No âmbito da família, o risco para as crianças pode estar associados a: progenitor com doença grave orgânica/mental; progenitor alcoólico ou toxicodependente; progenitor preso; separação precoce dos pais; desentendimentos e conflitos conjugais graves; famílias monoparentais; famílias pouco diferenciadas, com baixo nível de estimulação e socialização; famílias numerosas com problemas económicos.

No ambiente escolar, os possíveis factores de risco são: má adaptação social à escola desde início; deficiente qualidade das interacções pedagógicas professor/aluno; atitude negativa

Ao nível social os factores de risco apresentam-se sob a forma de: precariedade económica e social; problemas de vizinhança com alto índice de delinquência e actividades marginais; problemas urbanísticos e habitacionais – degradação da habitação; ausência de infra- estruturas e saneamento básico; deficiente cobertura em serviços educativos e de ocupação de tempos livres; insuficiência de equipamentos no âmbito da saúde.

Silva (2001), refere-nos que durante o crescimento a criança atravessa situações de crise que podem estar relacionadas com a família e com outros sistemas com que se inter- relaciona (jardim de infância, escola). As crianças/jovens expressam essas situações de crise através de sinais, os quais devem ser correctamente interpretados. Exemplo desses sintomas podem ser os furtos os quais reflectem inadaptação. Os sinais que as crianças/jovens dão são o reflexo das relações que estabelecem com os seus pares e com os adultos.

Segundo Silva (2001), a história mais recente ajuda-nos a compreender o percurso que tem sido feito para proteger as crianças em contextos sociais e familiares nos quais as crenças culturais, as condições sociais e económicas, as práticas educativas ou a perturbação mental dos pais, sustentam uma forma de tratamento que as impede de se desenvolverem de forma harmoniosa, de acordo com o conceito de criança que temos hoje.

Actualmente, a sociedade está alertada para o facto dos maus-tratos não acontecerem somente nos meios familiares, mas também nas instituições de acolhimento de menores, nomeadamente em regime de internato, e ainda nas escolas, nas amas e nas creches, por outro lado, continua a haver trabalho infantil e “meninos de rua” abandonados a si mesmos.

A Definição e Classificação dos Maus-Tratos Infantis pode ser consultada no anexo 1.

Diz-nos Sá et al. (2005), que entre 1995 e 1999, segundo um relatório divulgado em Setembro de 2003 pelo Innocenti Research Center – UNICEF, relativo à incidência de

mortes, devido a maus-tratos, em crianças até aos 15 anos, Portugal ocupava a oitava posição, entre 23 países estudados. Perante este tipo de situações, muitas vezes, é necessário que os menores sejam afastados da família para serem protegidos em instituições de acolhimento.

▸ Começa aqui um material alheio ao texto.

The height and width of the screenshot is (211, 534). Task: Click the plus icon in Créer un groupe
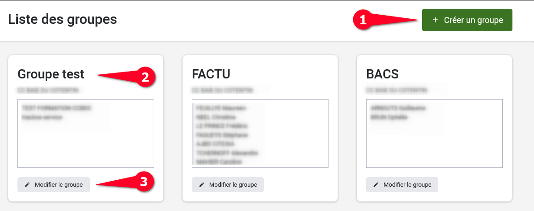coord(435,20)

O Relatório da UNICEF de 2003, acerca da situação mundial dos maus-tratos, revela que, entre os vinte e três países da OCDE, Portugal, os EUA e o México, apresentam níveis de mortes por maus-tratos, cujas médias são dez, a quinze vezes mais altas do que a média dos países com uma taxa de incidência mais baixa (Espanha, Grécia. Itália, Irlanda e Noruega). Combinando a morte por maus-tratos com a “morte devido a causa indeterminada”, Portugal apresenta 3.7% de mortes por 100.000 crianças, sendo entre todos os outros países, aquele que apresenta maior índice de mortes de crianças com idades inferiores a quinze anos.

As consequências psicológicas dos maus-tratos infantis e as condições básicas que permitem às crianças/jovens ter resistências aos maus-tratos podem ser observadas, respectivamente, nos anexos 2 e 3.